Start of GIVEN DATA

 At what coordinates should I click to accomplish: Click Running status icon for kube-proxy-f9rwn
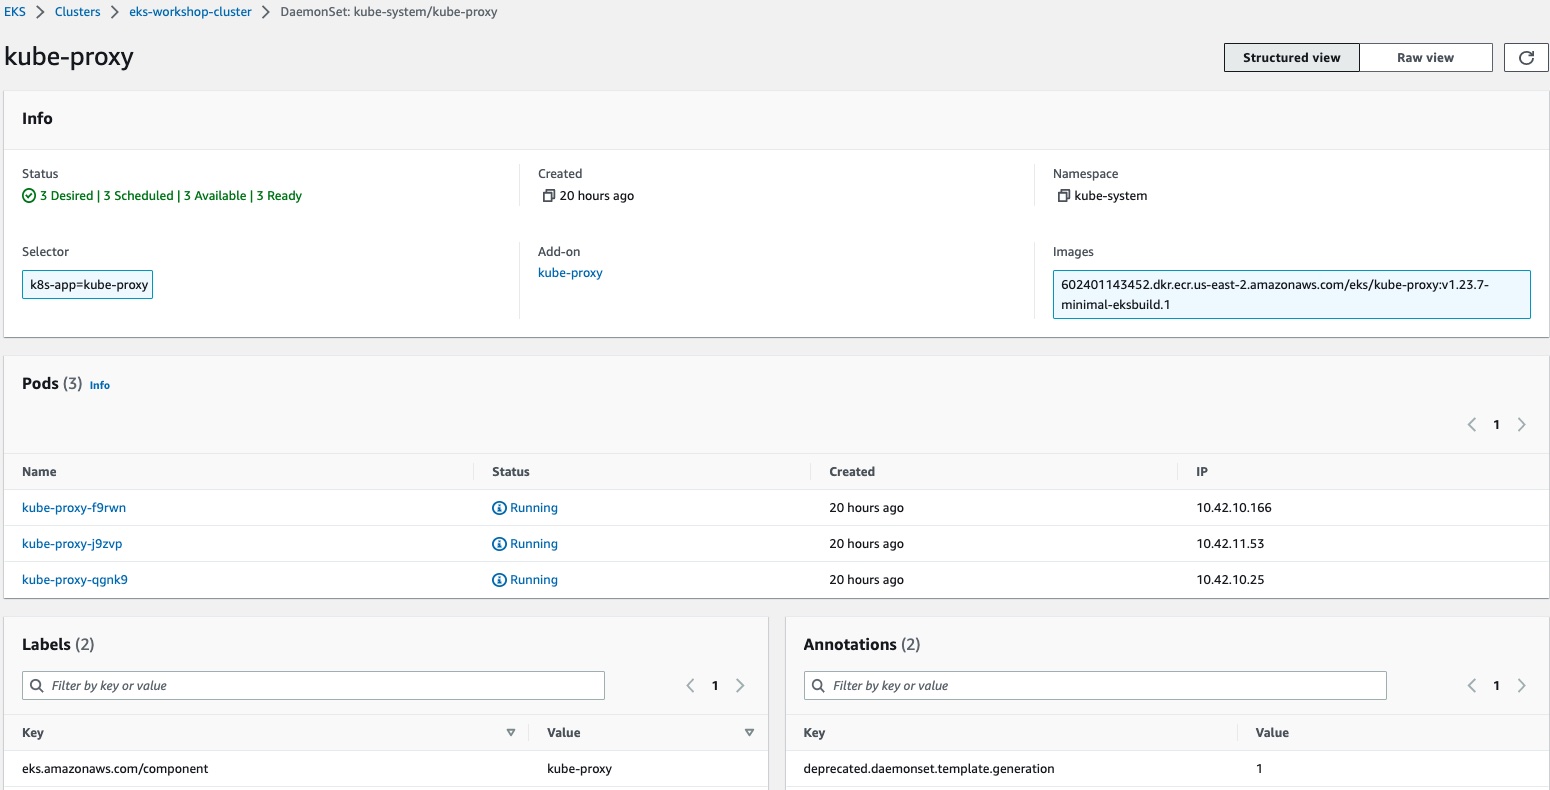pos(499,508)
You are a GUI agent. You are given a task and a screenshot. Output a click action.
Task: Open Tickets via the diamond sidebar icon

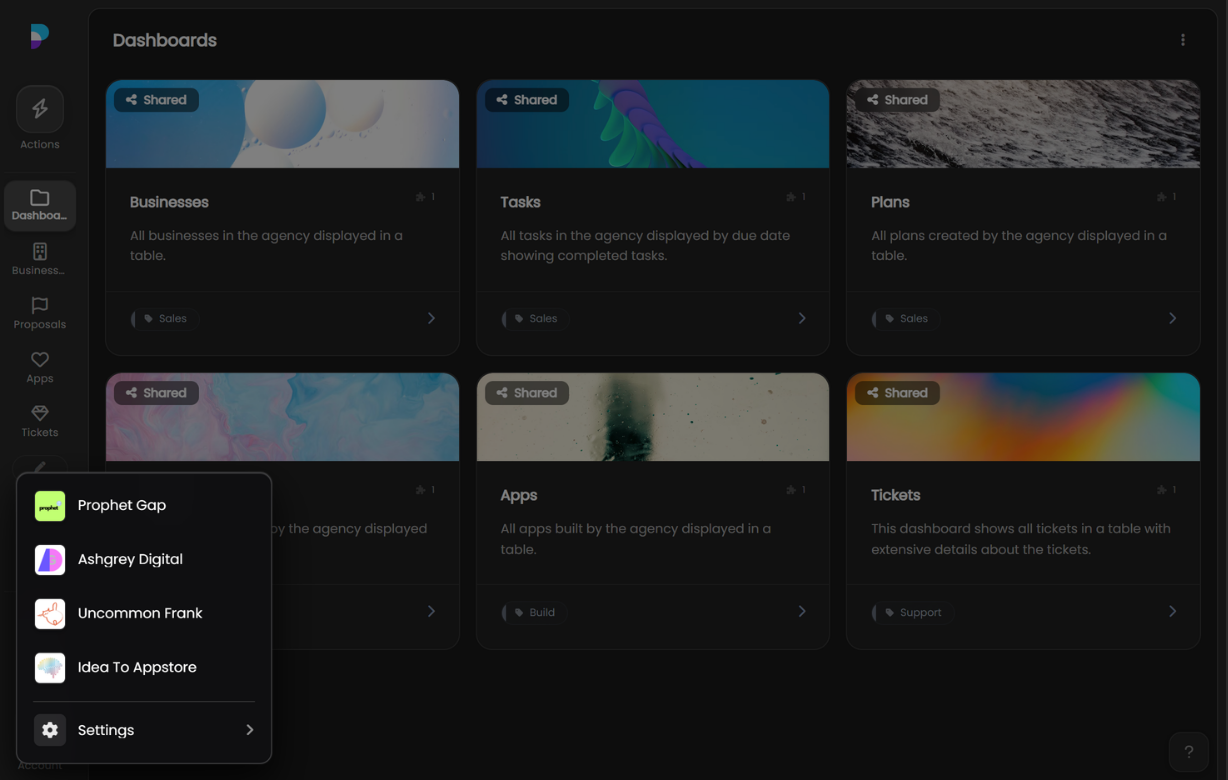tap(39, 414)
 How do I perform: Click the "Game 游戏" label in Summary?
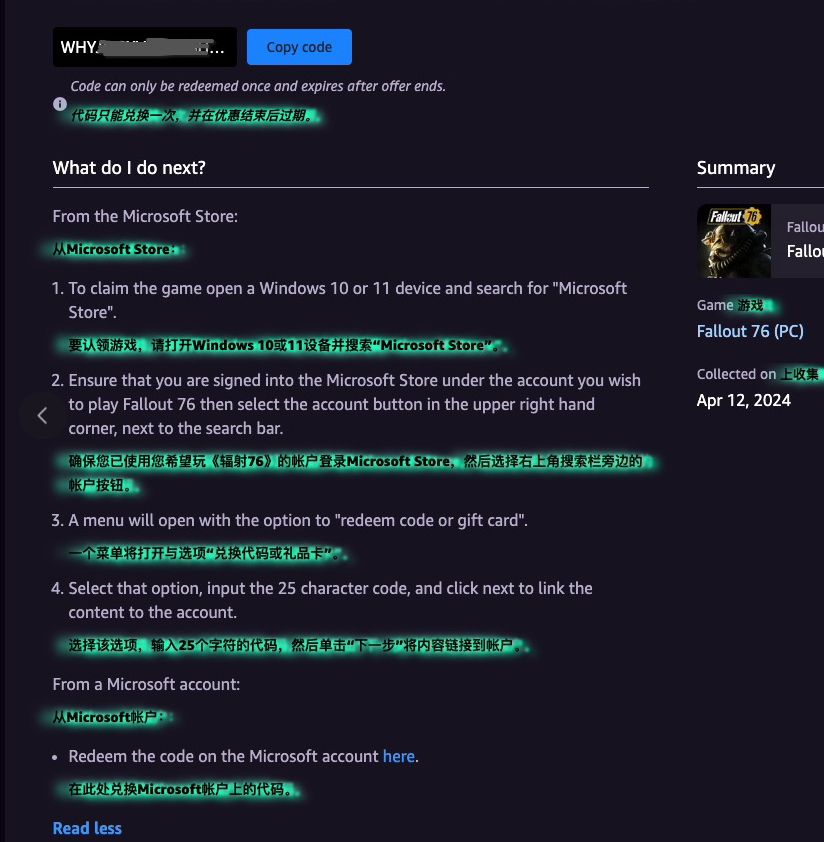click(730, 306)
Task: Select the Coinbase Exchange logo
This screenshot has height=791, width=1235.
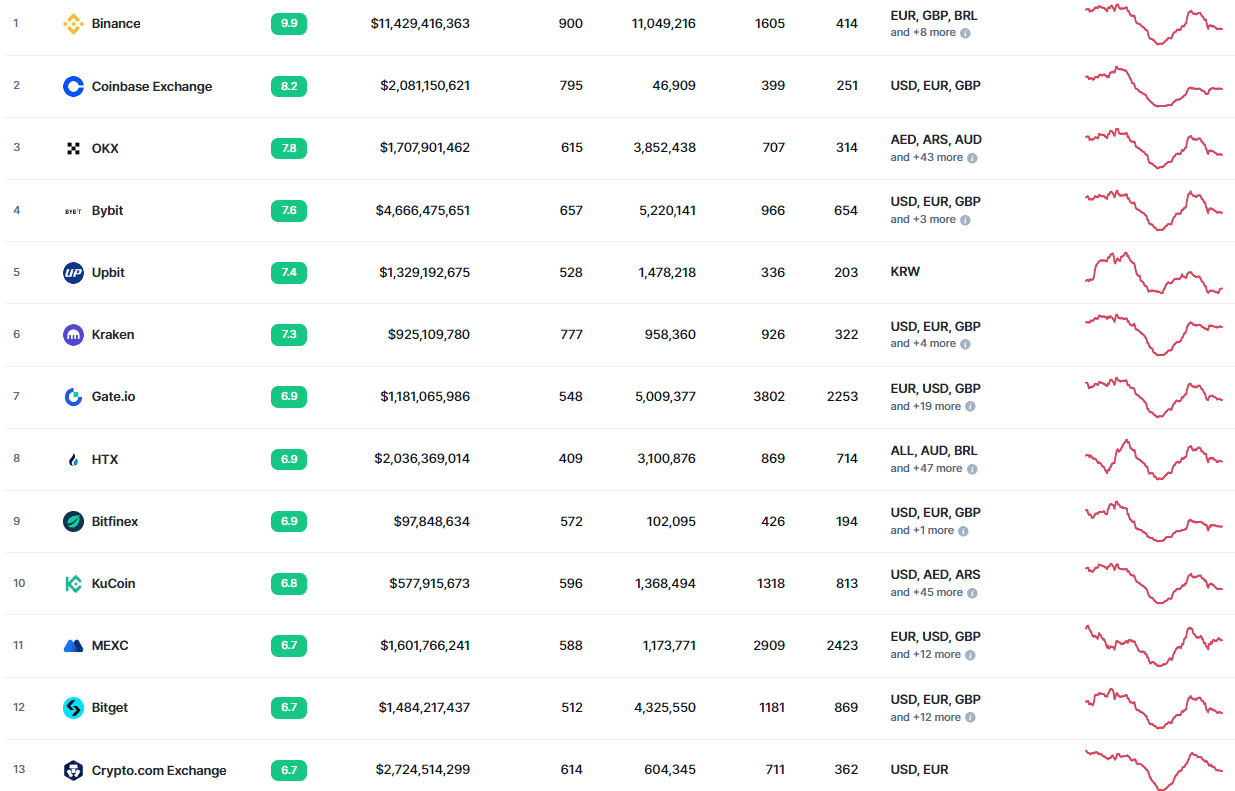Action: click(73, 86)
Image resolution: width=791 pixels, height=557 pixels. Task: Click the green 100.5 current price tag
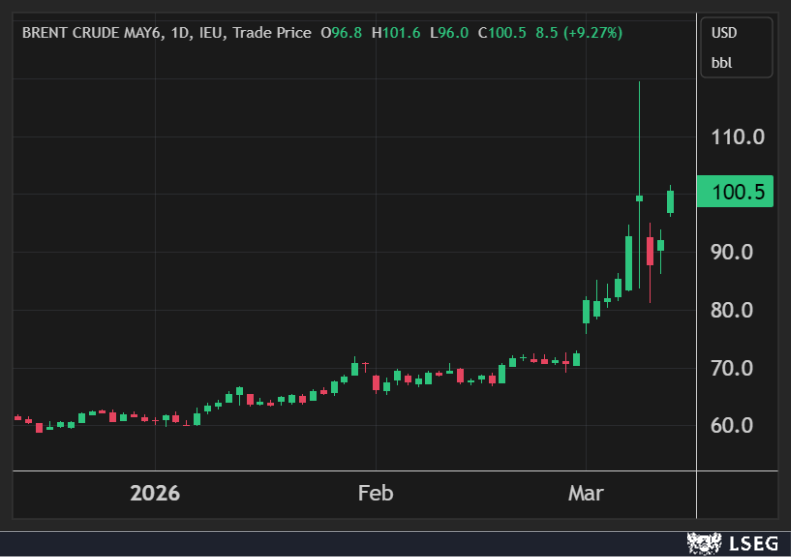tap(735, 192)
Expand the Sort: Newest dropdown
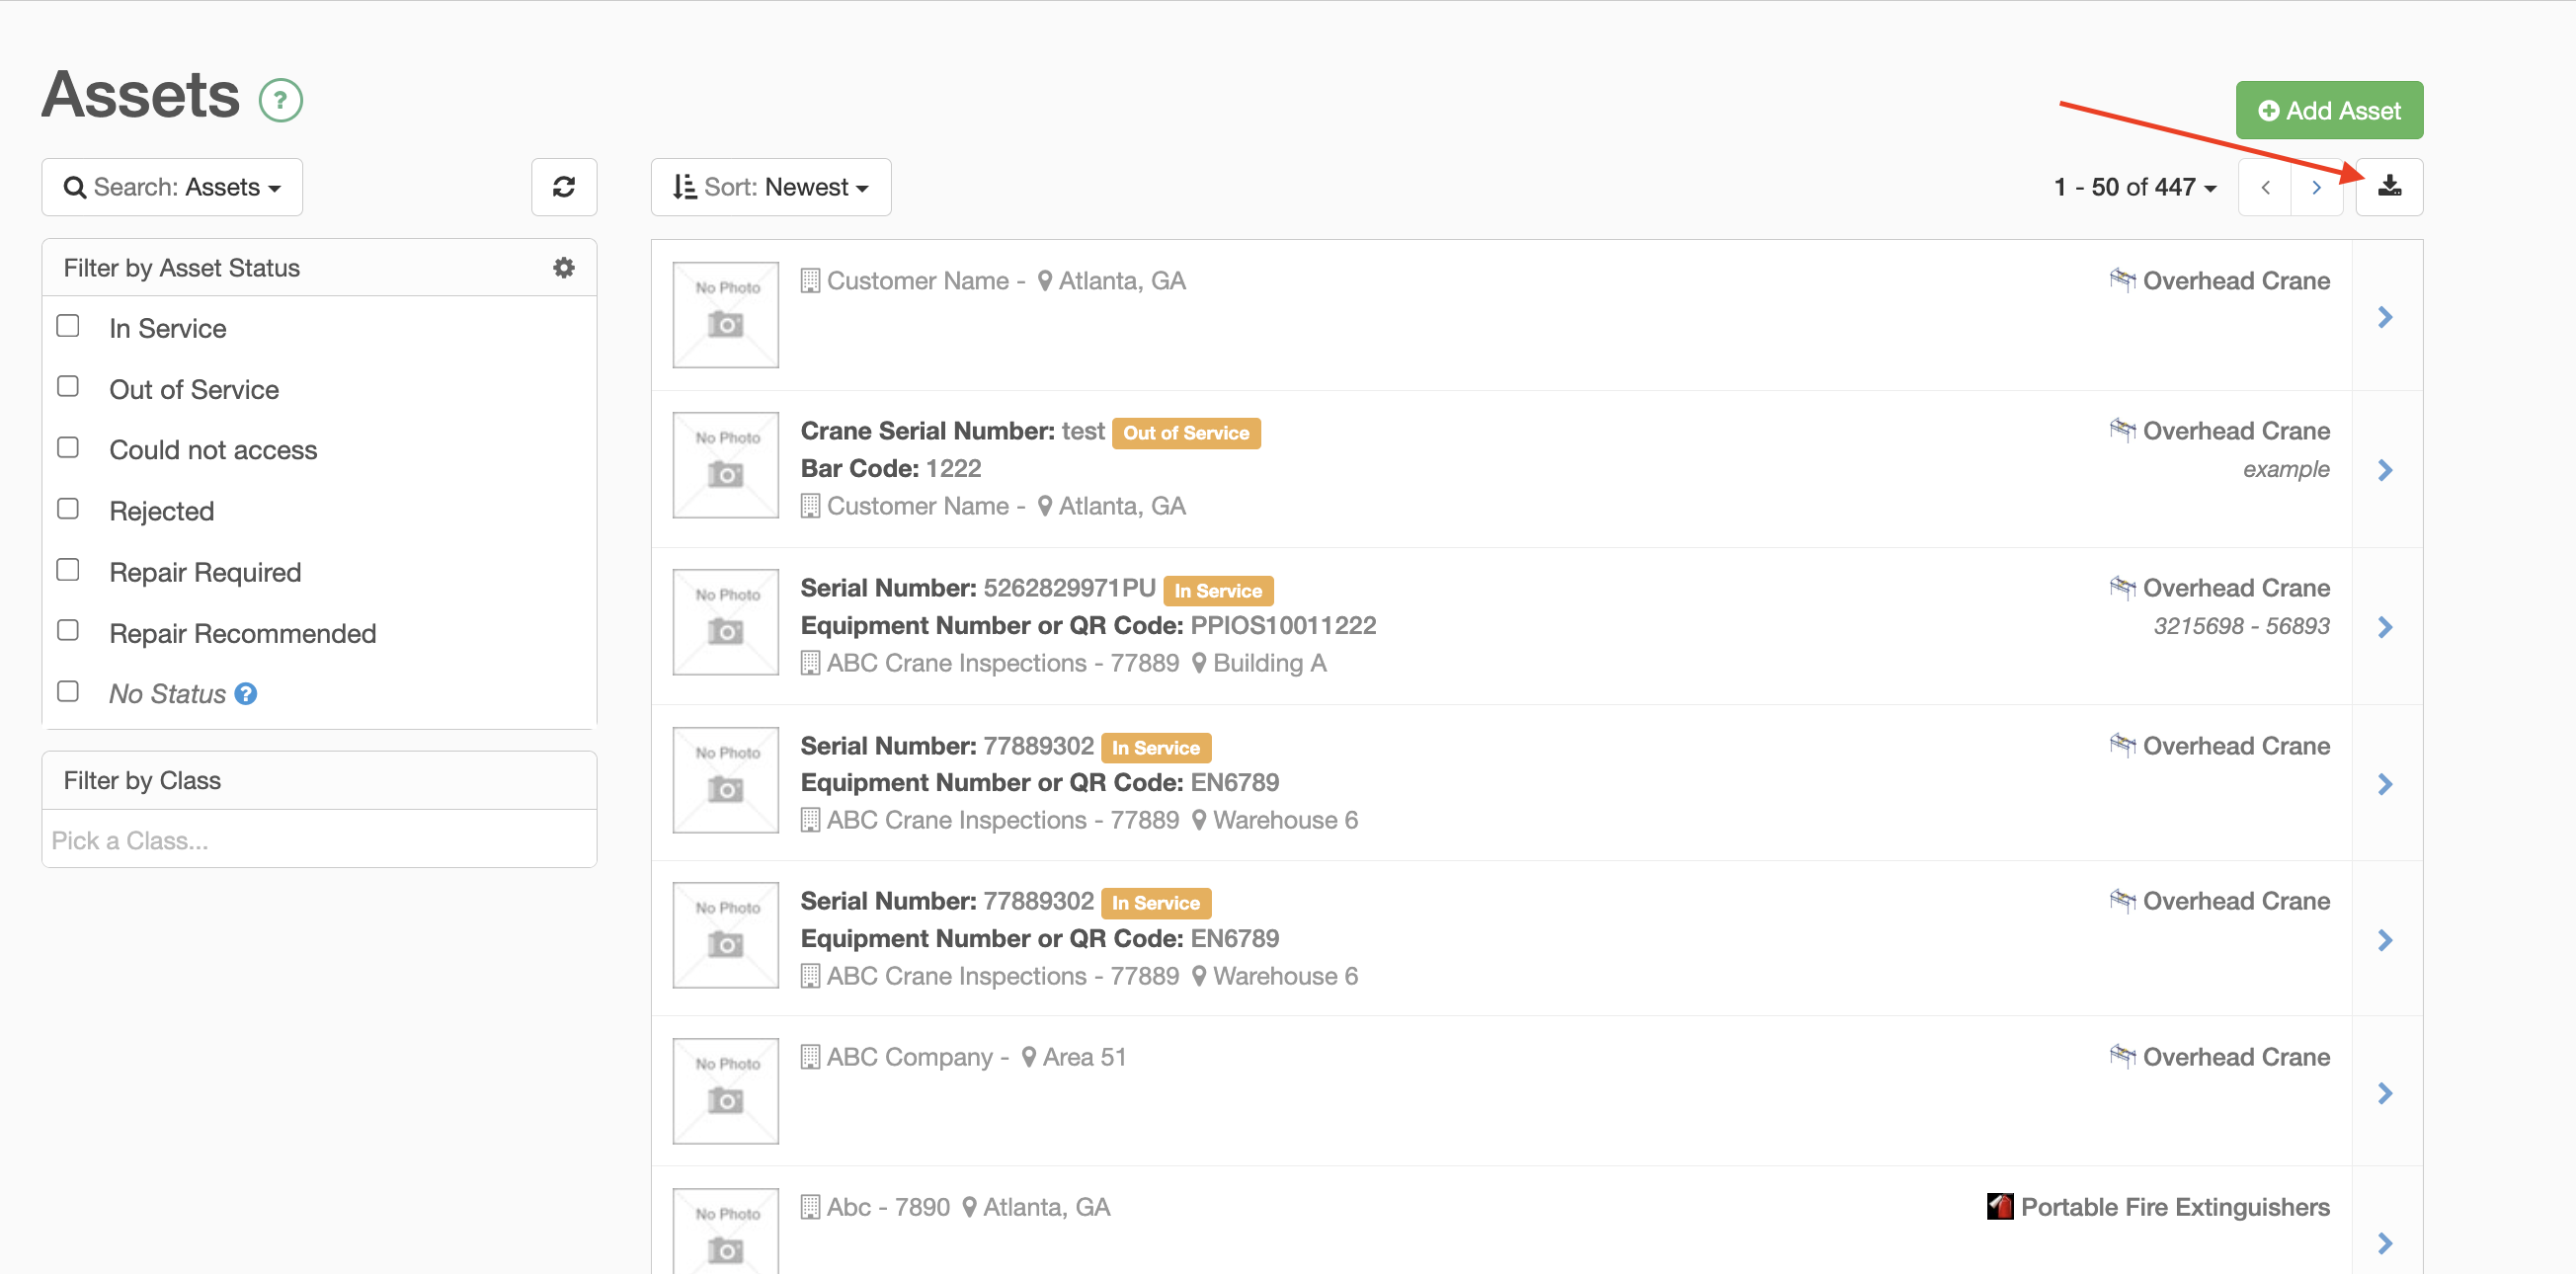 click(771, 187)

End of GIVEN DATA

● YOUR OBJECTIVE: Please update the lines starting with the one containing "Image resolution: width=791" and going on through the end of the lines, replacing "Newest" with "Oldest" and leaving everything else unchanged. Give only those lines, without the pictures.

● ANSWER TO THE EXERCISE:
Image resolution: width=791 pixels, height=557 pixels. Task: Click the green 100.5 current price tag
tap(735, 192)
Expand the Sort: Oldest dropdown
 click(771, 187)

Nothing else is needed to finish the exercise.